ではサカナAIは何がすごいのか。AIの素人でもわかる最大のポイントは、この会社には現在世界を席巻している生成AIのトップ研究者が参加しているということです。最高経営責任者(CEO)のデイビッド・ハ氏は、香港出身の米グーグルAIの元研究者です。画像生成AIで世界的に知られている英スタビリティーAIの研究部門トップなどを経験して、サカナAIを立ち上げました。技術者では、ライオン・ジョーンズ最高技術責任者(CTO)もいます。同じく米グーグルAIの元研究者です。
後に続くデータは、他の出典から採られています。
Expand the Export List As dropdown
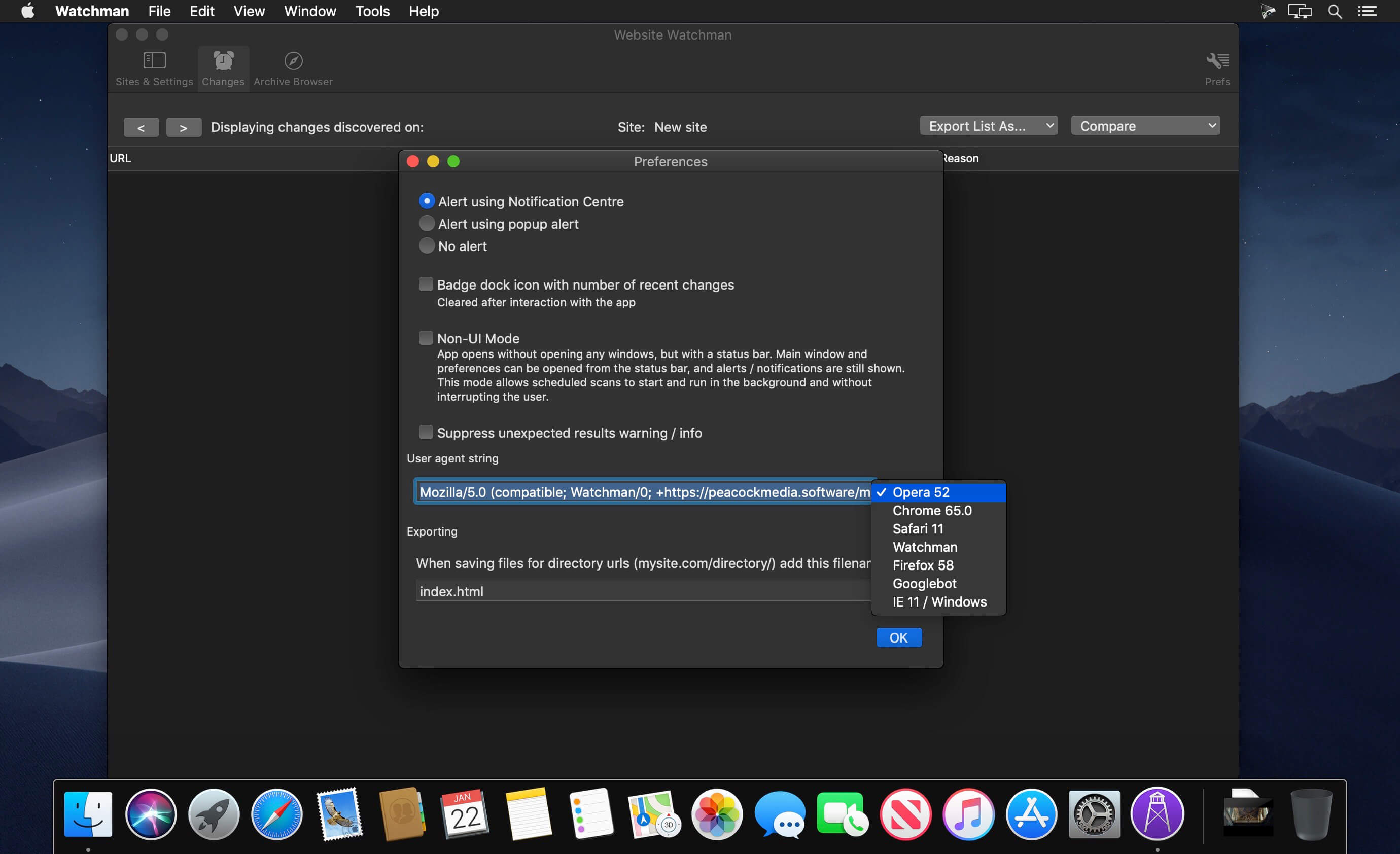point(988,126)
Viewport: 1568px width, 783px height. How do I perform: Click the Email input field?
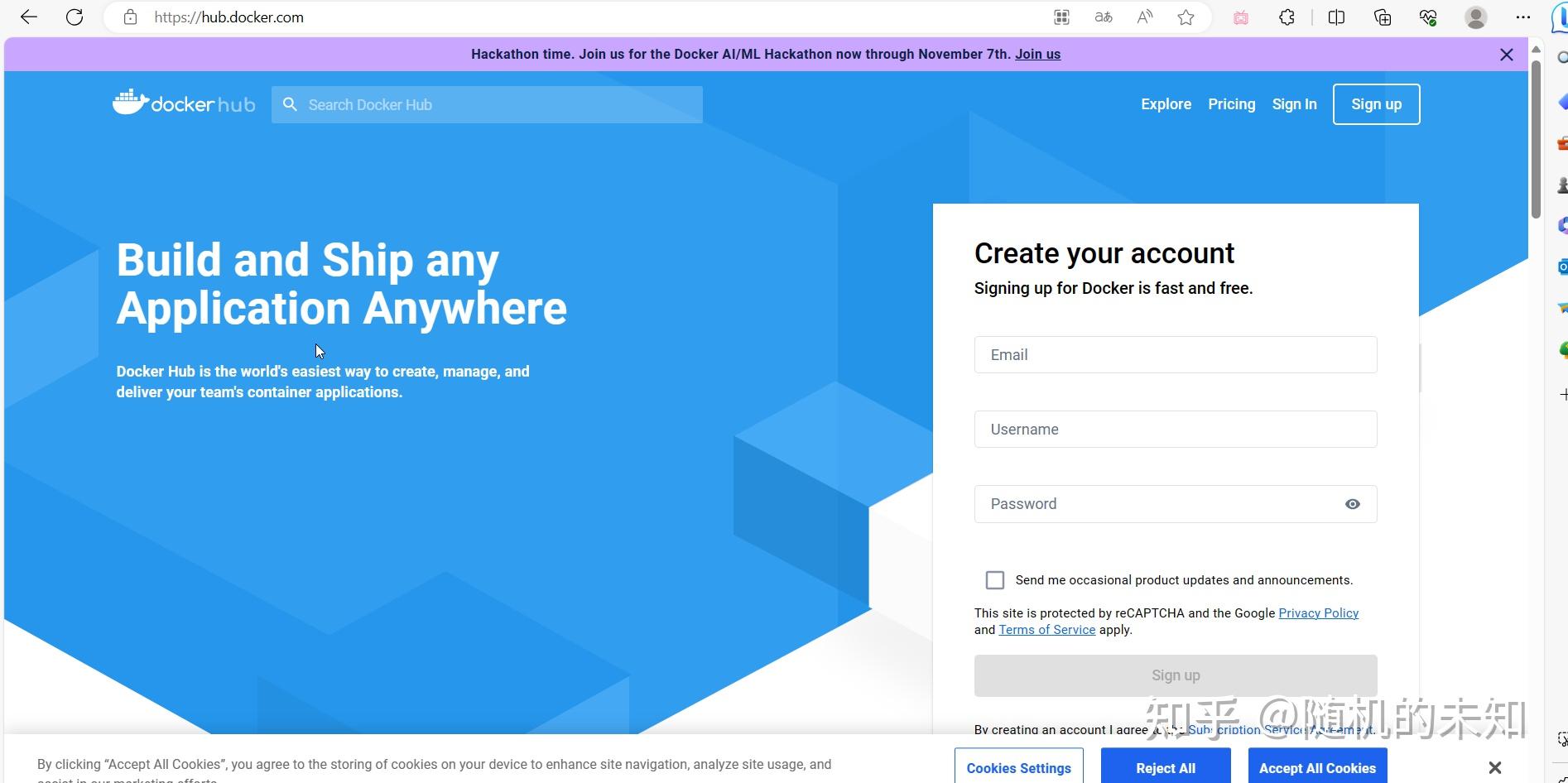pyautogui.click(x=1175, y=354)
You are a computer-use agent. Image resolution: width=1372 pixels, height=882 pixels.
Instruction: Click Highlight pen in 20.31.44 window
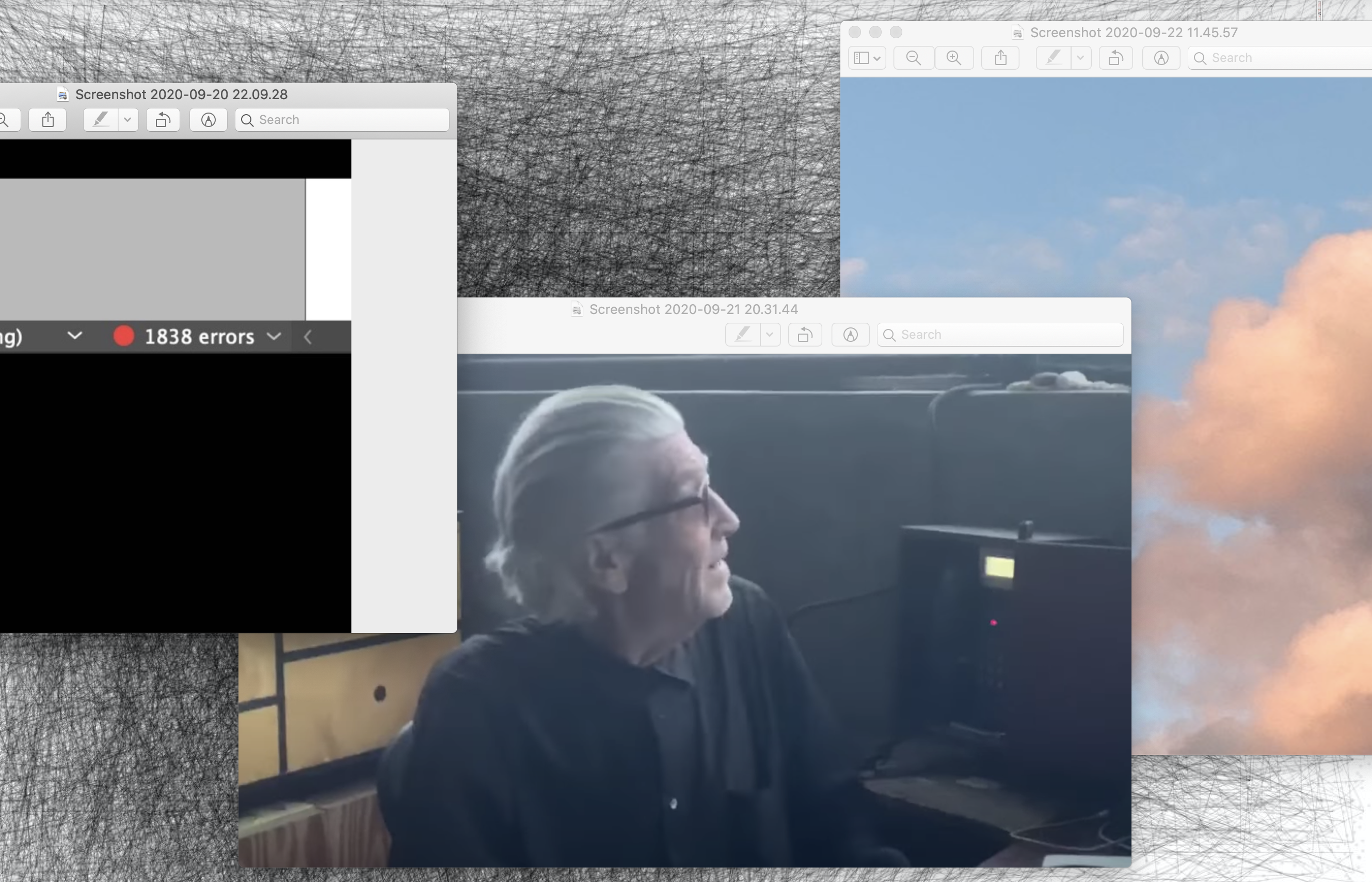coord(743,335)
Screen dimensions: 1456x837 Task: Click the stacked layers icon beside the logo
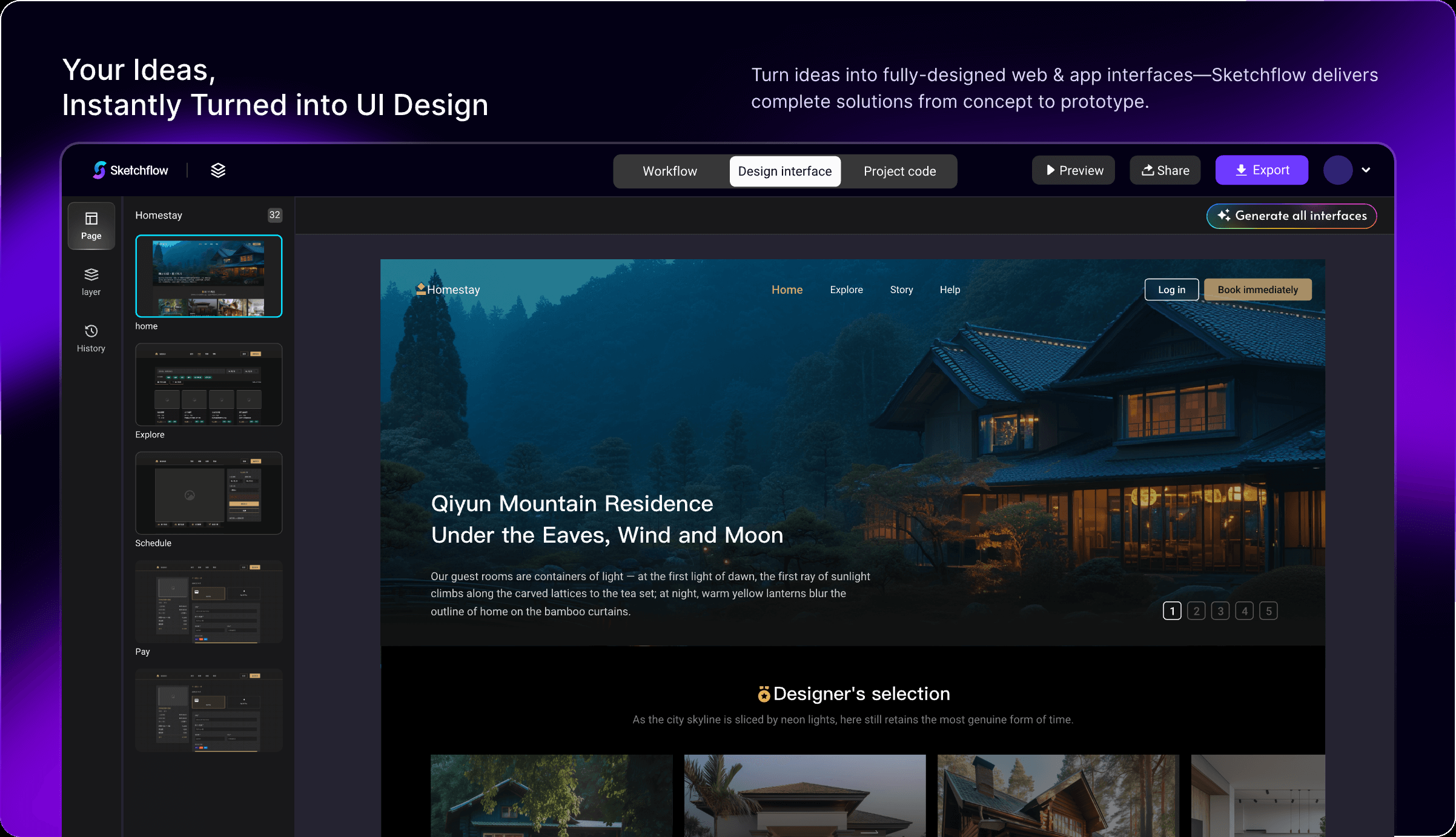tap(218, 170)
この人はかなり有名人で、生成AIの爆発的な普及につながった「トランスフォーマー」と呼ばれる言語処理モデルの開発に携わった人です。このトランスフォーマーというのは、ChatGPTの「T」の部分だといえば、その凄さがわかるでしょうか。そして最高執行責任者(COO)には、外務省出身で、メルカリ執行役員も歴任した伊藤錬(れん)氏が就いています。

もう一歩踏み込んで、サカナAIが注目されている理由を見てみましょう。今、世界を席巻している生成AIはChatGPTなどの登場で人々の生活やビジネスを大きく変えようとしているわけですが、その開発には莫大なお金と時間と電力が必要になります。

特に電力は社会的な課題として広く認識されるようになってきました。こうした中で、サカナAIの技術は、一言で言うと、大きくなりすぎたAI開発のコストの問題を発想の転換によって解決しようとしている企業です。大規模な開発をするのではなく、小規模な生成AIのモデルをたくさん作り、それらを組み合わせることでコストを抑えながら高性能なモデルを作るという手法をとっています。彼らはその開発手法を生物の進化に倣って「進化型アルゴリズム」と読んでいます。その背景には大きなマシンで高度な答えを導き出すのではなく、小さなものがたくさん集まり、知恵を出し合うことで問題を解決する「集合知」と言う考え方があります。魚の群れのように物事に立ち向かっていく。サカナAIという社名にはそんな思いが込められているそうです。

また、彼らは日本での生活や文化に魅力を感じて日本で起業した面もあるそうで、サカナAIが成功すれば、起業の場として日本の魅力を世界にアピールできるかもしれません。